Sempre sugli stessi: anziani, cronici, fragili, oncologici, famiglie già stremate. È a loro che si sta chiedendo di pagare il prezzo di scelte che non seguono i reali fabbisogni, ma gli equilibri e le posizioni di rendita.

Nel frattempo, il Sindaco di Melfi attende ancora un riscontro formale alla richiesta inviata al Presidente Bardi e all’Assessore Latronico. Questo silenzio non è “prudenza”: è un messaggio.

E il messaggio è molto brutto: che i territori possono aspettare, che le comunità possono accomodarsi, che le istituzioni possono osservare senza decidere.

Qui non parliamo di colori politici: parliamo di responsabilità istituzionale. Se il Sindaco della terza città della Basilicata chiede un confronto ufficiale per scongiurare rinunce alle cure e tensioni sociali, il silenzio non è neutro: pesa, delude, alimenta sfiducia e aumenta la tensione pubblica.

Perché quando le istituzioni tacciono, a parlare sono le conseguenze: appuntamenti che slittano, visite che saltano, diagnosi che arrivano tardi. E in sanità questo non è un semplice “disservizio”: è sofferenza, è ansia, talvolta è danno irreparabile.

Ecco il punto: la convocazione “dice poco”, ma pesa molto. Perché o diventa un vero tavolo — con dati, criteri, documenti, verbali pubblici, impegni verificabili — oppure diventa il classico vicolo cieco: un contenitore in cui far sfogare la tensione mentre fuori la pressione continua. Un tavolo serio non convive con ultimatum e contratti-capestro. Chiede di sospenderli. Di rivederli. Di correggerli.

Per questo l’USC entra in una seconda fase: mobilitazione, coinvolgimento dei Sindaci, crescita delle adesioni, pressione civile. Non per “fare rumore”, ma per impedire che l’emergenza venga normalizzata e che la sanità diventi una lotteria territoriale. Il fuoco civico non si spegnerà finché non ci sarà un confronto vero, pubblico e trasparente.

E ora la domanda è rivolta al Presidente Bardi: vuole guidare la soluzione o inseguire l’emergenza? Vuole assumere la responsabilità politica di un metodo trasparente e verificabile, o lasciare che a decidere siano ultimatum amministrativi e silenzi istituzionali?
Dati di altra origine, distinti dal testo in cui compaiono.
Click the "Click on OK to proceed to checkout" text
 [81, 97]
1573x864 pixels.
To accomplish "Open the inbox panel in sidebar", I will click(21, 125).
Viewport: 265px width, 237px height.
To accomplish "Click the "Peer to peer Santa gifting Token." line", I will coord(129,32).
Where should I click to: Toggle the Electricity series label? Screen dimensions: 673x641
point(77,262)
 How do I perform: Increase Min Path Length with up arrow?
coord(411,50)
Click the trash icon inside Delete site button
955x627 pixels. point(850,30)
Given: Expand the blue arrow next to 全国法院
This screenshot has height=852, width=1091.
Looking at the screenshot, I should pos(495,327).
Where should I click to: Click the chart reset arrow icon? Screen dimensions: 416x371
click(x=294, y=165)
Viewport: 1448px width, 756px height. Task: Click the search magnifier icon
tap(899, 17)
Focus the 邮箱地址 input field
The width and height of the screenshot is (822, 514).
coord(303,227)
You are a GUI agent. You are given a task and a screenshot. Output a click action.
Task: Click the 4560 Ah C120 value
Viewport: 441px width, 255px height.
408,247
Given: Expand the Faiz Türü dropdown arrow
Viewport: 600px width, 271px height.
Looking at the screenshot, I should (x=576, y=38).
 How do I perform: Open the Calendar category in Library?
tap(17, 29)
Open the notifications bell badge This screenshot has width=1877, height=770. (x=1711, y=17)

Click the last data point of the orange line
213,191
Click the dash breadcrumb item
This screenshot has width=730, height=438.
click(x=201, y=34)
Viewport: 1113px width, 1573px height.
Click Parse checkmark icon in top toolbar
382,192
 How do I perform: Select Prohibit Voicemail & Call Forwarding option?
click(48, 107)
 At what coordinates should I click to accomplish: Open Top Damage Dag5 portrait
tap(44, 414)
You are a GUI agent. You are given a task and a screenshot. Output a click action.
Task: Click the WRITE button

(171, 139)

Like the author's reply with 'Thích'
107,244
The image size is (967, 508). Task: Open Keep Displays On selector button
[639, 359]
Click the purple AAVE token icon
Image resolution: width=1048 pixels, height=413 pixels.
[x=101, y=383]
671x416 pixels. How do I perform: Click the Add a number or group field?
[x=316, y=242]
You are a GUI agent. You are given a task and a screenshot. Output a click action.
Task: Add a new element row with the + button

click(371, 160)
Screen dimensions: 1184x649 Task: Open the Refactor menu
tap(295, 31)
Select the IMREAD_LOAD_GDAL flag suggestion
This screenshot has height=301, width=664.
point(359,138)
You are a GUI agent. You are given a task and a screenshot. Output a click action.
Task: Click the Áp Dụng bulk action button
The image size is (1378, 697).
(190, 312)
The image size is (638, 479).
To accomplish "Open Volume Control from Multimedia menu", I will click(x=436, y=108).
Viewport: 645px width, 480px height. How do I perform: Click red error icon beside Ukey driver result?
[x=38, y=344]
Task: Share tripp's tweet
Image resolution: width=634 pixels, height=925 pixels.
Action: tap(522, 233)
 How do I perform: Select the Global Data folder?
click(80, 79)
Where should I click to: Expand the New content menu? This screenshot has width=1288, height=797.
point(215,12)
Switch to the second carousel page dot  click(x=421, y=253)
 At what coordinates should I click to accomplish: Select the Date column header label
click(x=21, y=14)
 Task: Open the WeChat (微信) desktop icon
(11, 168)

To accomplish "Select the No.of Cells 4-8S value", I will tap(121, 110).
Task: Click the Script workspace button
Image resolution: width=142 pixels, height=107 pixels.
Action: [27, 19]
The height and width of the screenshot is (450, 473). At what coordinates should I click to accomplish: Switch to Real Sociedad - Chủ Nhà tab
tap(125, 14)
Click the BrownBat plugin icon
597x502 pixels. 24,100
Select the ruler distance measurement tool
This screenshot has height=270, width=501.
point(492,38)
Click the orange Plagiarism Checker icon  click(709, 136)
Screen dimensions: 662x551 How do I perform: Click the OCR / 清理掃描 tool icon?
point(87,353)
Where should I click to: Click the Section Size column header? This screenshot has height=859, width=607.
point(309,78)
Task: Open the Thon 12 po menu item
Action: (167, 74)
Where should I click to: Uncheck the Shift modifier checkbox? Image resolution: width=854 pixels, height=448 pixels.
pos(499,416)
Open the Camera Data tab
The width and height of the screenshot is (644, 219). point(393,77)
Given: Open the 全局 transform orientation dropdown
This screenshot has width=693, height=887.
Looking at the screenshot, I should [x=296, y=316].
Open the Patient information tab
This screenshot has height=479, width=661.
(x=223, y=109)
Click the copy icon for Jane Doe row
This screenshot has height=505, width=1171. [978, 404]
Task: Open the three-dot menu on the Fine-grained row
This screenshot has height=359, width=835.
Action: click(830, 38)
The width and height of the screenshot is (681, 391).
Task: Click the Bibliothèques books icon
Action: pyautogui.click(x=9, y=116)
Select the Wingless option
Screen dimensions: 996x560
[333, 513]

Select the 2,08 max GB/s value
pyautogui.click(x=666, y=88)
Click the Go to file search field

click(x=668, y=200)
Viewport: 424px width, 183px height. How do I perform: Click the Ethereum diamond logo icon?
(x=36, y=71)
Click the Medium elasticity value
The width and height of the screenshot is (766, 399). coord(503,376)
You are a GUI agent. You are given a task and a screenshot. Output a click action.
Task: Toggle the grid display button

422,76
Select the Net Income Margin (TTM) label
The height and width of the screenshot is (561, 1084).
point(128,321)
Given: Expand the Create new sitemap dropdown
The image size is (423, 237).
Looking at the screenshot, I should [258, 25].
C’è anche un punto che la Basilicata non può permettersi di dimenticare: qui parliamo soprattutto di territori, dove la distanza pesa, la mobilità è più difficile e una visita saltata non è un fastidio, ma una rinuncia. Il diritto alla cura non è una concessione: è un livello essenziale di garanzia — nei LEA e, più in generale, nei LEP — che deve valere allo stesso modo a Potenza come a Melfi, nei capoluoghi come nei territori più periferici.

Se si lascia che l’offerta si impoverisca proprio dove è più fragile, allora non è solo una vertenza: è una frattura istituzionale. E quella frattura va ricomposta con trasparenza, dati e responsabilità, non con ultimatum.